Humans are still evolving, and there’s solid evidence here.

Although we are willing to believe that we are the ultimate goal of natural evolution, humans are far from perfect. We’re obviously a lot different from primate ancestors, but our evolutionary journey is still taking place, and new research reveals an adaptation that is increasingly happening in newborns and could be the next major change in humans.

Humans are still evolving, and there's solid evidence here.

The study, published in the Journal of Anatomy, reveals that “more” arteries are becoming more common in the human arm. The researchers believe this may be an evolutionary change, suggesting that our species is still changing slowly.

As ScienceAlert reports, researchers have found that when babies develop in the womb, an artery is usually active, but over time it disappears, but now more and more newborns keep it. This change is a small change, but it is still important because scientists hope to hone the evolutionary changes the human body is still undergoing.

“Anatomists have been studying the prevalence of this artery in adults since the 18th century, and our study shows that it is clearly increasing,” study lead author Dr. Teghan Lucas said in a statement. “The probability of this artery occurring in people born in the mid-1880s is about 10 per cent, compared with 30 per cent for people born at the end of the 20th century, so this is a significant increase in evolution in a relatively short period of time.”

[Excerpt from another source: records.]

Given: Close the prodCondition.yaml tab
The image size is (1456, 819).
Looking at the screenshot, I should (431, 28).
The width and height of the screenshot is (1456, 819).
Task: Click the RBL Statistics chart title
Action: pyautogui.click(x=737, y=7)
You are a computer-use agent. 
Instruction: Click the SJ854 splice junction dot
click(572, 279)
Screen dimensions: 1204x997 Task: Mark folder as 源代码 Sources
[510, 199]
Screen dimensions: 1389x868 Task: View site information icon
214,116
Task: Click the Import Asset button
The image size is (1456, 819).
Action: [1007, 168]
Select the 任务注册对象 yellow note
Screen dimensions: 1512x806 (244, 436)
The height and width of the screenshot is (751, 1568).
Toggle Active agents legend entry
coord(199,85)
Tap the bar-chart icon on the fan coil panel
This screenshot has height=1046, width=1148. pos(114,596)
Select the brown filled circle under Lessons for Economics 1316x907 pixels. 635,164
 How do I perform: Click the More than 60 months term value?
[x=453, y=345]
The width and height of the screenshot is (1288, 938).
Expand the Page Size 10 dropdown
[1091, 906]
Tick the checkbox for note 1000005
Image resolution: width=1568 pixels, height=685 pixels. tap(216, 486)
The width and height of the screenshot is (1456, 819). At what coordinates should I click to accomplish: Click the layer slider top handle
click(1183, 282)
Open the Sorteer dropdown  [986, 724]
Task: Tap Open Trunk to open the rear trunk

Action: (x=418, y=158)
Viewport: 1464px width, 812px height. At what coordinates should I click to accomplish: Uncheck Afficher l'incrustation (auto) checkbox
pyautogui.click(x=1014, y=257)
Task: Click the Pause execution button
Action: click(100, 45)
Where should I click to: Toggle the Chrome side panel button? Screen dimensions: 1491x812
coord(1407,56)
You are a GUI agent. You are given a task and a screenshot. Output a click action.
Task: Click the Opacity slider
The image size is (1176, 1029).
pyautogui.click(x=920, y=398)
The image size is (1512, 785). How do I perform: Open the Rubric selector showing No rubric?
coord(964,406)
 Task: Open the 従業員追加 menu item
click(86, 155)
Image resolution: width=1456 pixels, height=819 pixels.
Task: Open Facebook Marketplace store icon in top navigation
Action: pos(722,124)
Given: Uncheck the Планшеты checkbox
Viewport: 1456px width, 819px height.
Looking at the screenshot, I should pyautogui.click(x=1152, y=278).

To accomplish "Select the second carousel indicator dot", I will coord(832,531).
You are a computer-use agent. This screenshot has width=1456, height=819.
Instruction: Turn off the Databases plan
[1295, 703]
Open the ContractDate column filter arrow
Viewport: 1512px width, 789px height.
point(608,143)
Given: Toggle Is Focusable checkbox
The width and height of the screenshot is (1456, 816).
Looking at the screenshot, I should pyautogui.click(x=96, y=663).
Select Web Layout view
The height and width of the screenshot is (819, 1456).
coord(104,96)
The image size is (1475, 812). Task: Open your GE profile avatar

The researchers call the change “micro-evolution” and say that if the trend continues, most people will have more arteries in their arms by the end of the century.

Humans are still evolving, and there's solid evidence here.

“This increase may be due to a genetic mutation in the development of participating arteries or the mother’s health problems during pregnancy, or both. If this trend continues, arteries in the forearms of most people will become the norm by 2100. “

While this may seem obvious, it is actually just one of several changes that humans have experienced over a considerable period of time. The researchers compared the increasing rate of discovery of the positive arteries with the trend towards the disappearance of newborn wisdom teeth. Over time, the likelihood of a person being born without wisdom teeth is increasing, which makes sense, because in modern humans, wisdom teeth tend to cause more problems than they solve.

So while humans may not have developed the ability to telepathy or bend spoons with their minds, at least we know that evolution is still making us better myself.